- _Entries shown_
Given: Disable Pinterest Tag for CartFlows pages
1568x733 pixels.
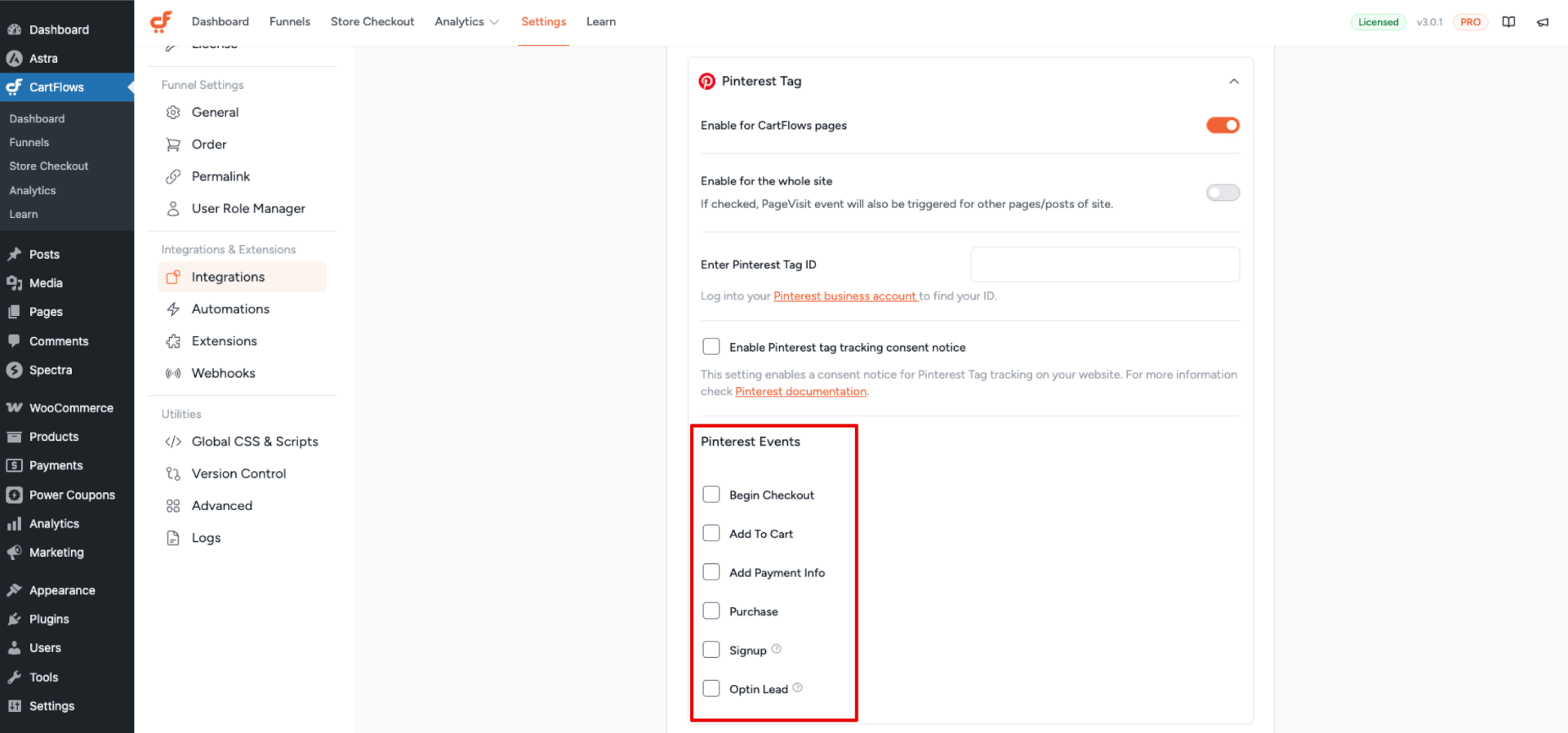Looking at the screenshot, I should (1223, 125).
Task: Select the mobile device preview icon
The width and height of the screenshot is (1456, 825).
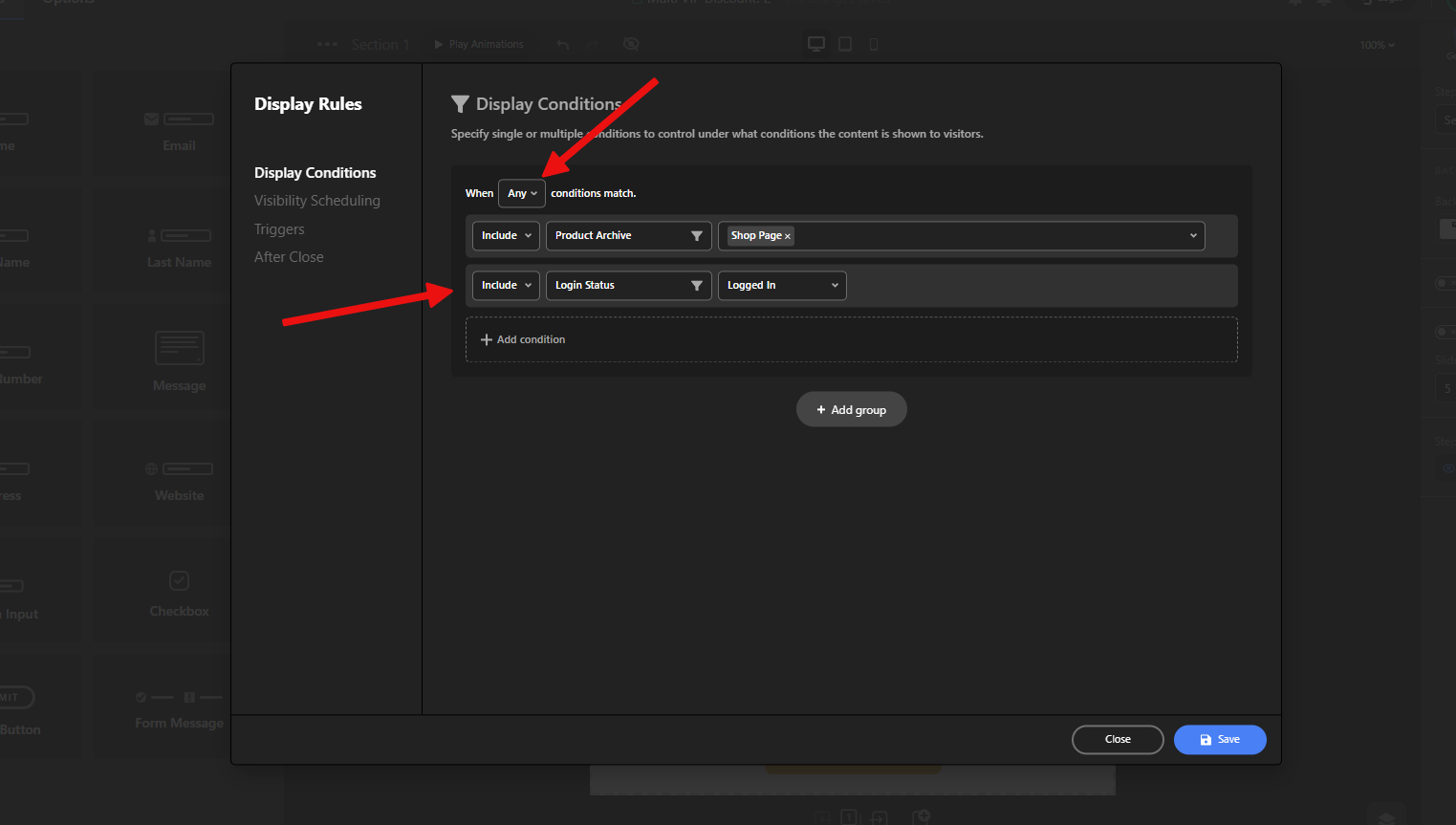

- _Task details_
Above are the records; print them all exactly and keep the pictures out.

- _Answer to the exercise_
Given: Disable Pinterest Tag for CartFlows pages
1568x733 pixels.
Looking at the screenshot, I should (1223, 125).
Task: Select the mobile device preview icon
The width and height of the screenshot is (1456, 825).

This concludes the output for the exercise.